• **Directions**
Each line in the records below, from the one that contains "Hints and Tips (104, 2151)" to the one that contains "Terms & Conditions", should be reproduced exactly, the first and last included.

• **Information provided**
————
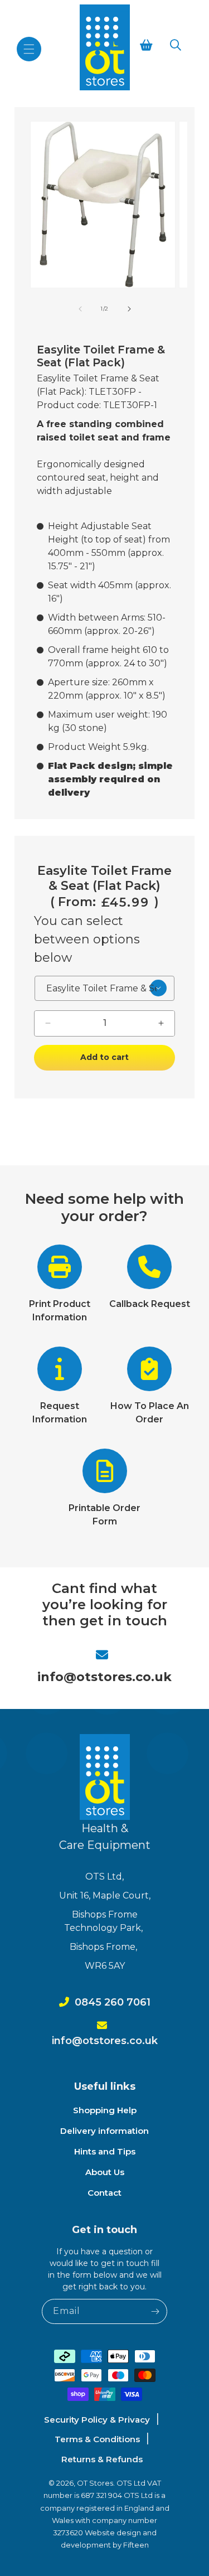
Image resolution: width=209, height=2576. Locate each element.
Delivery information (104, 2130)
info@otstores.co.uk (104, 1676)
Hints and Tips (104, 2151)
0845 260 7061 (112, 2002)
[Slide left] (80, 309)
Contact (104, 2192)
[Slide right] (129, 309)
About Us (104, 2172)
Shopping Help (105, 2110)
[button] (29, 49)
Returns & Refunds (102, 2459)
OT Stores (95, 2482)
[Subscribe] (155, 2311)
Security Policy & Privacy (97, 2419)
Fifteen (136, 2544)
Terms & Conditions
————
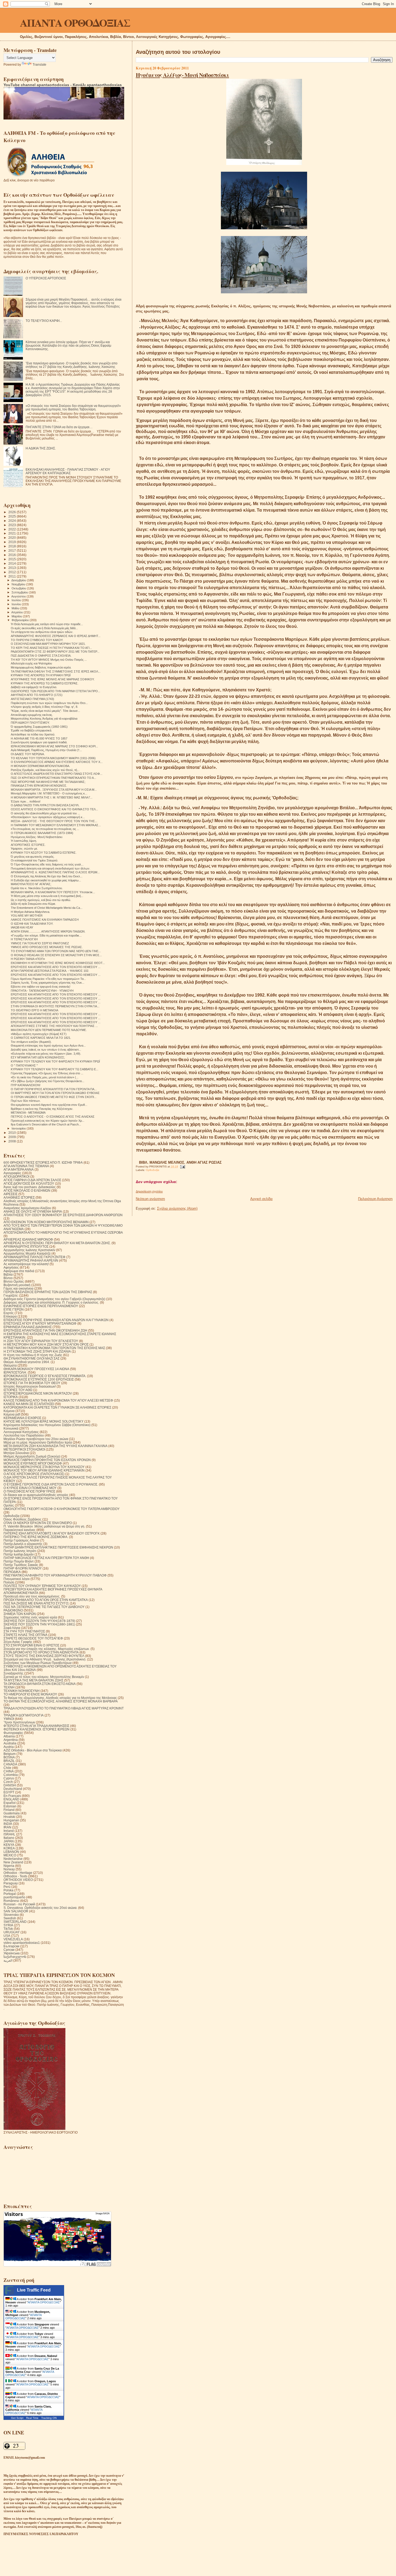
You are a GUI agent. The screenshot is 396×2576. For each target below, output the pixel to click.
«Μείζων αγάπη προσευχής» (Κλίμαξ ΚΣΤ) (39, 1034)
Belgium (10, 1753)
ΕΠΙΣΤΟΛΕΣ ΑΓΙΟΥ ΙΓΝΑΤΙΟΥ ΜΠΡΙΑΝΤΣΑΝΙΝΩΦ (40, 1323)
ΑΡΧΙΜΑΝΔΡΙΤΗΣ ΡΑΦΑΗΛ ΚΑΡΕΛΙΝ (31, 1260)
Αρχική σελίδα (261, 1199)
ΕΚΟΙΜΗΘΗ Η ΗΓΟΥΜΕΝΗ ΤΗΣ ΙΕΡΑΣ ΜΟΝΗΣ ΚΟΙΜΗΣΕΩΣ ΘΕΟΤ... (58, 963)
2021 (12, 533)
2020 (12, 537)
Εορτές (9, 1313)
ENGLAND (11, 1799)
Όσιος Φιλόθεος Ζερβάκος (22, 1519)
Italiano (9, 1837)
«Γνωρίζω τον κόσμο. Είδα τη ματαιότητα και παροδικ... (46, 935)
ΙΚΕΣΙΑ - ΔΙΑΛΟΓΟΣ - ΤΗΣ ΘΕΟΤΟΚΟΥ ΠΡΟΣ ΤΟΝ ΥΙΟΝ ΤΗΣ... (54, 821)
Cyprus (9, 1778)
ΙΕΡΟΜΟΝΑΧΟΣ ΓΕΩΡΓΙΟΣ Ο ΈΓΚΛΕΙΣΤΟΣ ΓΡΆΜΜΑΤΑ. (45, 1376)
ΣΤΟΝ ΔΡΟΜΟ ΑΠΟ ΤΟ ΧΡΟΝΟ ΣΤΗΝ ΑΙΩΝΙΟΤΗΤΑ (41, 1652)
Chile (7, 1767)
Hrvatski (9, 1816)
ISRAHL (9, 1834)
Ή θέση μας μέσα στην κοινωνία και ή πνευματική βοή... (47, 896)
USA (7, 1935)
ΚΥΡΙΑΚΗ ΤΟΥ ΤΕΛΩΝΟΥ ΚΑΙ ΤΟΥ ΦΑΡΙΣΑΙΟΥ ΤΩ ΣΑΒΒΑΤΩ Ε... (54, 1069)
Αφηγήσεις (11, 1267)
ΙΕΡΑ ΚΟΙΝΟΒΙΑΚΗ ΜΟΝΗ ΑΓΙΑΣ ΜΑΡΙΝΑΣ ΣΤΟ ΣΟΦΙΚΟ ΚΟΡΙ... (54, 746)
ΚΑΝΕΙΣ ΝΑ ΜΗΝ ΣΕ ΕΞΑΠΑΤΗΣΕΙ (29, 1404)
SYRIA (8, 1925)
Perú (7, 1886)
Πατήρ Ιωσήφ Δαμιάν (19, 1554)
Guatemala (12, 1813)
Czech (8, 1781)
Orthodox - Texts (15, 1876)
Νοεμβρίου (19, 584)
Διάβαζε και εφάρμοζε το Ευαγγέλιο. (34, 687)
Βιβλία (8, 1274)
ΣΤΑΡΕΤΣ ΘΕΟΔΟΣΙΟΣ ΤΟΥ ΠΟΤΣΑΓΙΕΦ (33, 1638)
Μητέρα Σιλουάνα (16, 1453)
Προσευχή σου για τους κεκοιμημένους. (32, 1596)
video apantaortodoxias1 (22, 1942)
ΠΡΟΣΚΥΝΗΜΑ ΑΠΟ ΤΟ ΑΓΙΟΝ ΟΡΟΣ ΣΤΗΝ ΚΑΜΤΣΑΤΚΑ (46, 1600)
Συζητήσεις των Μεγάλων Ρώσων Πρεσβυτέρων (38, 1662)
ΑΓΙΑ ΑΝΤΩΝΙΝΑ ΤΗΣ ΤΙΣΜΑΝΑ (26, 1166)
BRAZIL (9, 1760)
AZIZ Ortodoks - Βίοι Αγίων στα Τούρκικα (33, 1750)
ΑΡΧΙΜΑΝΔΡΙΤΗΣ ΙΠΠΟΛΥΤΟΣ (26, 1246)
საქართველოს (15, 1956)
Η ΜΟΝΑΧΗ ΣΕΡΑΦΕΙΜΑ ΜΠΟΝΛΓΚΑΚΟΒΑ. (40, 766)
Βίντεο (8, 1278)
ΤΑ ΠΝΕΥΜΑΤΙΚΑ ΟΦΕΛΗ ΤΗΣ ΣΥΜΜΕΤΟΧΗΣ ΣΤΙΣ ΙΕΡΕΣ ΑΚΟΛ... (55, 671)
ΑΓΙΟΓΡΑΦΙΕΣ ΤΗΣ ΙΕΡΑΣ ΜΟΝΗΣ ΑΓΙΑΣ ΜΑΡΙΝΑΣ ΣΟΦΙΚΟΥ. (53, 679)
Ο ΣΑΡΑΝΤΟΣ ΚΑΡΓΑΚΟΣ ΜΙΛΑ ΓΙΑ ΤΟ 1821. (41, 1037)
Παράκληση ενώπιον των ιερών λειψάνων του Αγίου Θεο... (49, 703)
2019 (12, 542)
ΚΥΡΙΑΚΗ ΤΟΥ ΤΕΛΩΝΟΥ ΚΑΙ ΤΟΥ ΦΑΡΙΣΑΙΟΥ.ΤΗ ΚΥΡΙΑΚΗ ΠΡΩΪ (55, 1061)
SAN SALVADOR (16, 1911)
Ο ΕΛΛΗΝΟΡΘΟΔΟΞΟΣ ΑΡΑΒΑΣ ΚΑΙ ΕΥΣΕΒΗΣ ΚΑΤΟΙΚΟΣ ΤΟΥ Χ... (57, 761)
————
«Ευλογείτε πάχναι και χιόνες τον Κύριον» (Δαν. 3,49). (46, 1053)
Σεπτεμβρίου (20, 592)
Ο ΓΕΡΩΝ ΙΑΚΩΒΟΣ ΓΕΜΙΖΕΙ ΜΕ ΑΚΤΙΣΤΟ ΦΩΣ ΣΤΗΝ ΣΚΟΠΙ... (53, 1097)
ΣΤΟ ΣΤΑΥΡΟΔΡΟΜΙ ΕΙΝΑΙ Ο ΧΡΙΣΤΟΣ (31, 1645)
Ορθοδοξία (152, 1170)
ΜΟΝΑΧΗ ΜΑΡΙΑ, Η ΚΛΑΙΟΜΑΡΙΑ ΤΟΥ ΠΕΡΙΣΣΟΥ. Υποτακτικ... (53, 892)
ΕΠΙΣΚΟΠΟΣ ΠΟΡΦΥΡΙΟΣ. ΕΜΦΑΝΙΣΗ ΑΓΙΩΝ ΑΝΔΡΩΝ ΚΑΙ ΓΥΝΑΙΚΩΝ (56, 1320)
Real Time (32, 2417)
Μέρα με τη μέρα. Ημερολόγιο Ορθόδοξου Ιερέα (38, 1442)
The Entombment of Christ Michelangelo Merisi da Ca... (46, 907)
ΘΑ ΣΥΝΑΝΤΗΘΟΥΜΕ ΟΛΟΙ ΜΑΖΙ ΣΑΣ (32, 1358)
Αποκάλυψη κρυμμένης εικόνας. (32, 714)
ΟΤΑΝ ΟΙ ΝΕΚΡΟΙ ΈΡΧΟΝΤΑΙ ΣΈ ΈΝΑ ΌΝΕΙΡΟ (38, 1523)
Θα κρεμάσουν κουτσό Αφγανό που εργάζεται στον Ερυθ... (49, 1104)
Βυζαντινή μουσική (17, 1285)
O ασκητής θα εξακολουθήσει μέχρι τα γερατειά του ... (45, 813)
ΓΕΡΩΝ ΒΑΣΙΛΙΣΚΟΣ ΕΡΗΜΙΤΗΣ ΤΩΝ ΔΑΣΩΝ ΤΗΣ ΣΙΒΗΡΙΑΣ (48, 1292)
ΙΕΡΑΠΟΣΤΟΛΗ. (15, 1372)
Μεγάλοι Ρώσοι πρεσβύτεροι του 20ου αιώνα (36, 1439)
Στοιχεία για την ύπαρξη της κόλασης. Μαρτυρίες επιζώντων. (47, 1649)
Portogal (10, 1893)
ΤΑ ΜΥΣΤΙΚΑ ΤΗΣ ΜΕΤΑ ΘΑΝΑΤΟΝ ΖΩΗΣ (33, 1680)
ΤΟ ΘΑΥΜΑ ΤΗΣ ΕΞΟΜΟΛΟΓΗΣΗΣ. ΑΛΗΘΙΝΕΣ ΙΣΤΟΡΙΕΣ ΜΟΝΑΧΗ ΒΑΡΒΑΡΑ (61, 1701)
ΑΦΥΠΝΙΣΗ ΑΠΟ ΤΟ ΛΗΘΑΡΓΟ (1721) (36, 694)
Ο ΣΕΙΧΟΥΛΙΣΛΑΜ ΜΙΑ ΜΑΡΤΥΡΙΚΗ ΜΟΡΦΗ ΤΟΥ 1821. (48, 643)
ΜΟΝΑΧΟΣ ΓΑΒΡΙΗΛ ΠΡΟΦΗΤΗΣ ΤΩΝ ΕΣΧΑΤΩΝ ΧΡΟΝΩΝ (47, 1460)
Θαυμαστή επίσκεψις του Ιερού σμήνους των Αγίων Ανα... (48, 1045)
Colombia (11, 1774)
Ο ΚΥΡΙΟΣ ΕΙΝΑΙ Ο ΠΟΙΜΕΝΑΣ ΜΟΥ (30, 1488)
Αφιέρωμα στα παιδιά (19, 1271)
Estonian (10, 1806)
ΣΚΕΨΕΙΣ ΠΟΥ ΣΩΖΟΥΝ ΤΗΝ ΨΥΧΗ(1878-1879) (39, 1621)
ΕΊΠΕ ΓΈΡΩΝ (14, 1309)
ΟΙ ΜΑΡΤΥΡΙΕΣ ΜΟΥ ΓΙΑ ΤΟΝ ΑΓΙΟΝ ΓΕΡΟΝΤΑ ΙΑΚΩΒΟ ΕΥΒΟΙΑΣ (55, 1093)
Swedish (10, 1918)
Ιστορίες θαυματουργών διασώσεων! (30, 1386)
————
• **Exercise answer**
Hints and Tips (104, 2151)
0845 260 7061 (112, 2002)
[Slide left] (80, 309)
Contact (104, 2192)
[Slide right] (129, 309)
About Us (104, 2172)
Shopping Help (105, 2110)
[button] (29, 49)
Returns & Refunds (102, 2459)
OT Stores (95, 2482)
[Subscribe] (155, 2311)
Security Policy & Privacy (97, 2419)
Fifteen (136, 2544)
Terms & Conditions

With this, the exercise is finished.